To analyze PwC as an organization, SWOT (Table 3.2) will be used to determine the company strengths, weaknesses, opportunities and threats. This tool helps to give the overall strategic position for PwC.

3.2 SWOT Analysis

Strengths Weaknesses

• Brand loyalty, returning clients

• Highly experienced in the industry

• Large international client base

• Operating in the international market = access to bigger pool of talent and information

• Runs as a network of firms with separate legal entities to provide best service (PwC UK, 2017)

• Quality talent pool of employees • Consistency of quality of work highly dependent on human capital which is difficult to control

• Codifying tacit knowledge of employees & ensuring consistency

• Ability to maintain efficient communication with the PwC firms across the world

• Keeping up with country regulations and changes

Opportunities Threats

• Understanding how to implement new technological discoveries to the firm

• Acquiring other firms to provide more specialized services for consulting

• Access to niche markets (Ismailanji, 2017) • Not being able to keep up with the technological changes

• Uncertainty of the UK EU referendum

(PwC UK, 2017)

• Legal actions that could affect the firm

• Information security and cyber attacks

(PwC UK, 2017)

Table 3.2: SWOT Analysis of PwC UK

3.3 Risks for PwC

The risks identified for PwC were grouped using the IRM method (please see Appendix C for the mind map):

Financial Risk:

Across all segments that PwC operates in, market risk is important to consider. Market risk is the possibility of financial loss due to fluctuations in the market value of assets (ECBC, 2008). Since PwC is operating in the professional services industry, it is highly dependent on other businesses to be their customers. If there were to be another market crash or a recession, all businesses would be undergoing financial difficulties. According to Global Management Consultants report published by IBIS World, “corporate profit is essential to industry growth because consulting services are primarily viewed by majority businesses a luxury expense, making them one of the first costs to be eliminated in lean economic times. (Ismailanji, 2017) ” Therefore, the demand for consulting services and revenue is linked to the economic cycle (Ismailanji, 2017). Lack of capital could therefore also cause a hindrance in  innovation for PwC.

Strategic Risk:

The long-term strategic objectives of PwC would be largely affected on its reputation. The deterioration of the company reputation would result in dramatic consequences for the business. One of the key resources for the PwC is its employees and talent pool, with bad reputation; it will not be able to recruit top talent. Maintain a positive public image is considered as one of the leading business challenges for management consulting firms like PwC (Hinge, 2017). Additionally, businesses would be less inclined to turn to PwC for services.
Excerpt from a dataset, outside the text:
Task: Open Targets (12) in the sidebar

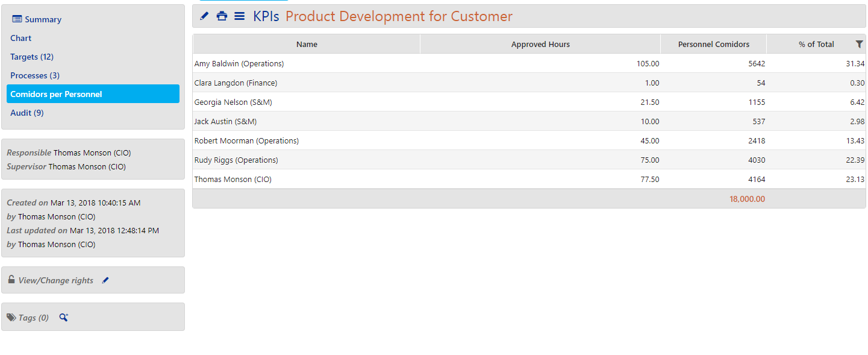Action: point(32,57)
“Moreover, in an economy where 70% to 80% of market value comes from hard-to-assess intangible assets such as brand equity, intellectual capital, and goodwill, organizations are especially vulnerable to anything that damages their reputations.” (Eccles et al., 2014)

Operational Risks:

Reputation and quality of service delivered heavily replies on PwC employees. Employees represent a key asset of management consulting firms (Freedonia Group, 2016). Succession planning, retaining and attracting top talent are some of the leading business challenges for consulting firms  (Hinge, 2016).

Compliance:  

Regulatory issues can also post a risk to the strategic changes of the organization. The company needs to be aware of the changes happening in the government. For example, the instability caused by the result of the EU referendum can affect many employees working for PwC in the EU. Since PwC is headquartered in the UK, it will have an impact on all locations of the business.

Hazard Risks:

Power shortage that could affect the system shutdown for the entire organization. Without access to the computer systems or access to the Internet, the daily operations of the business will have to halt. Hermione Hudson the Head of Assurance in PwC mentioned in the PwC Transparency Report that decision-makers heavily rely on information and systems (PwC UK, 2017).
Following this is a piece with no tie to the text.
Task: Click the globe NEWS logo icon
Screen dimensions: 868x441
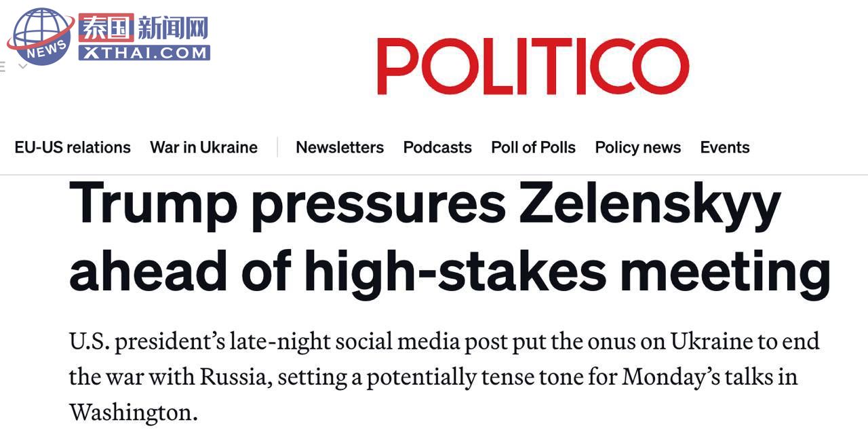Action: [41, 35]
3.5 PwC Risk Matrix based on the Analysis  

Ref. Identified Risk Significant Probability (S: 0 to1) Likelihood Probability

(L: 0 to1) Risk

Score

(S x L) Consequence

(1 to 5) Rank

A Market Condition 0.4 0.2* 0.08 3 4

B Company Reputation 0.8 .15 0.12 4 3

C Employees 0.9 .3 0.27 5 1

D Regulation 0.5 .8 0.4 2 5

E Power Shortage/system shut down 0.9 0.1 0.09 5 2

*Average taken from Ipsos (2017)

**Estimations based on the research about the external environment and internal capabilities of PwC

Table 3.5 Identified Risk and Analysis

Figure 3.5: PwC Risk Martix

4. Risk Management and Mitigation Plan

PwC’s risk management plan varies in each legal entity. Currently, the Risk Council overlooks the company risk management along with the executive boards. PwC takes their risk management seriously and does have plan in place, but they are not shared with the public in detail. The main of the mitigation activities is to ensure that value that PwC delivers is protected. The risks identified in this paper and the mitigation activities can be seen in Table 4.1.

As seen in the Risk Matrix in the previous section (Figure 3.5)
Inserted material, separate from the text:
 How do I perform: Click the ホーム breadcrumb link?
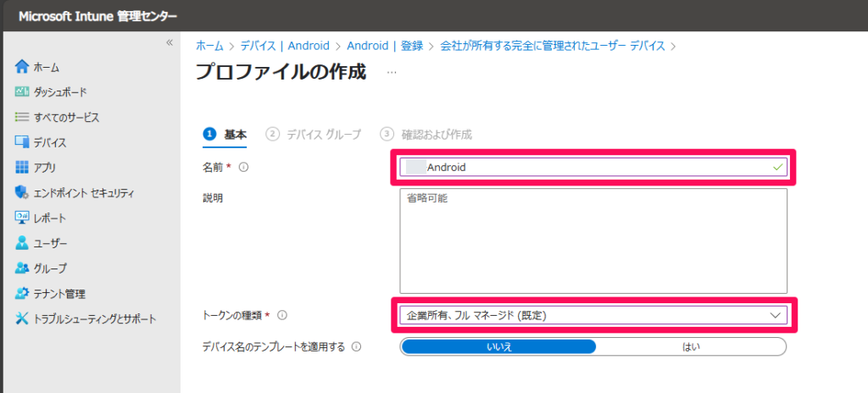point(210,46)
Ref. Identified Risk Mitigation Activity

A

Market Condition

Board of directors need to adopt the market risk strategy and ensure that the CEO adheres (ECBC, 2008).

Determine the causes of market downturn by evaluating the political and business landscape

Executive Board should re-evaluate business strategies in place

Offer valuable consulting services to businesses undergoing tough economic times in order to gain new clients or retain previous ones.

B Company Reputation Understand the vulnerability of the situation by accessing risks and damages, reinforce values and brands, regain trust by embedding sustainable solutions and resolve the crisis by demonstrating ownership (Smith-Bingham, 2014)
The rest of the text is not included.